▸ Provided records
--------------------
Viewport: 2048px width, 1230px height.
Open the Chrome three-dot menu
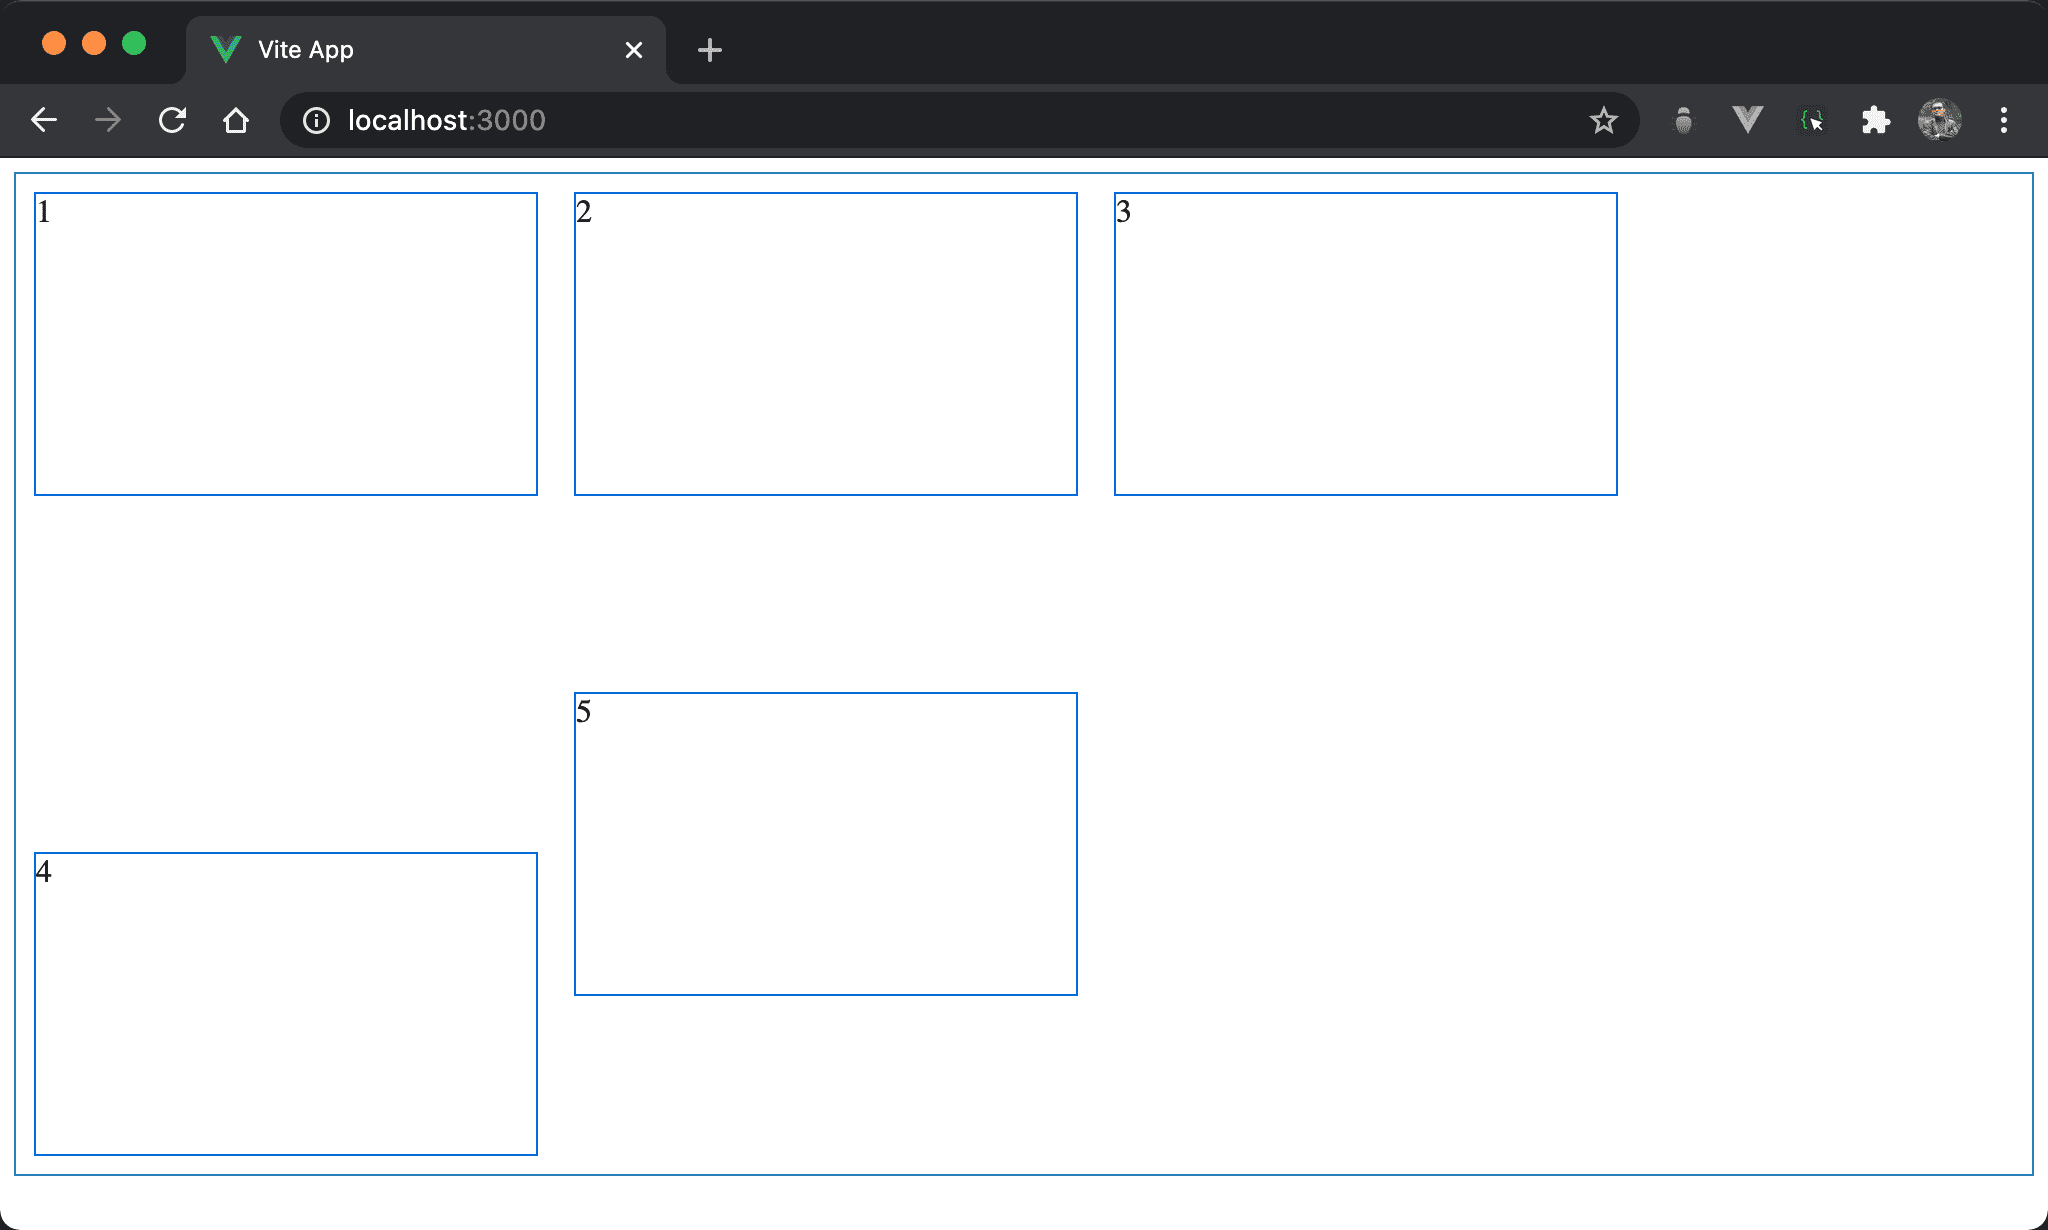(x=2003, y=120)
--------------------
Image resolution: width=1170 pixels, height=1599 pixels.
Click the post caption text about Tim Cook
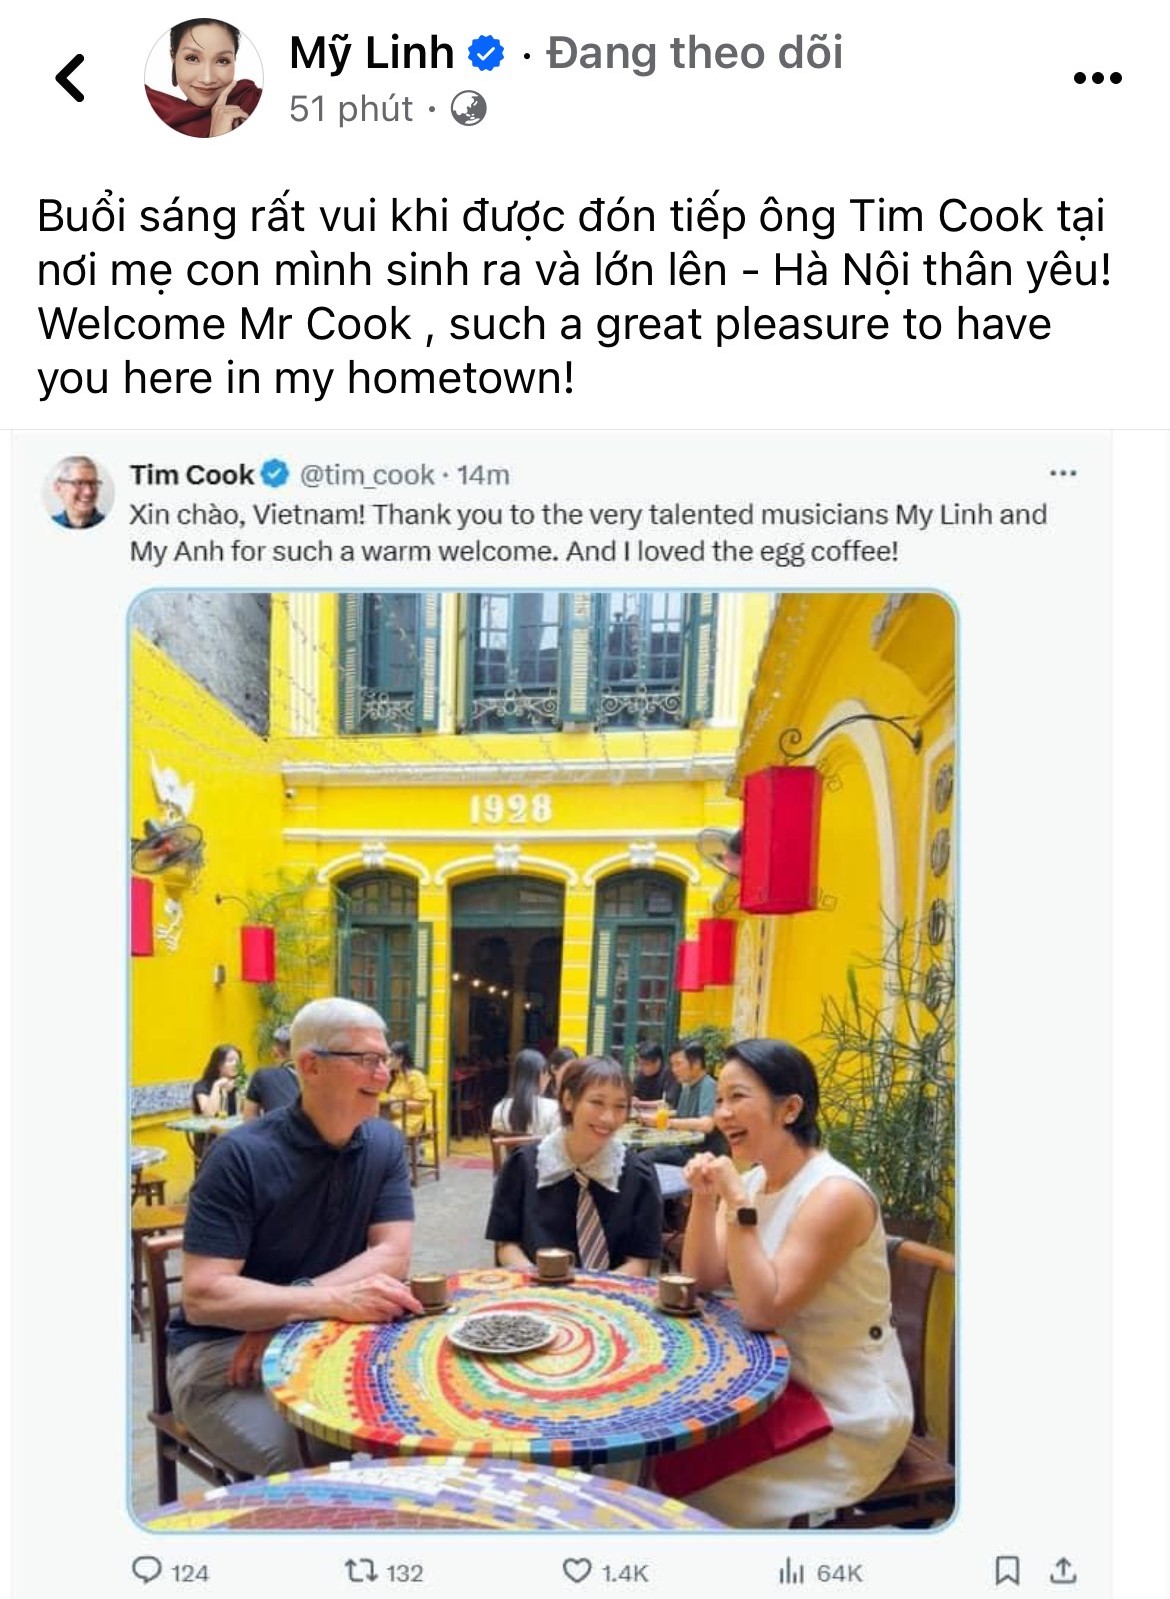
--------------------
▸ Exercise instructions
Reproduce everything from the line containing "Viewport: 2048px width, 1230px height." down to the line containing "(x=2003, y=120)", replacing "Open" with "Click" and changing nothing else. Leave the pictures out of your answer.

▸ Exercise response
Viewport: 2048px width, 1230px height.
Click the Chrome three-dot menu
(x=2003, y=120)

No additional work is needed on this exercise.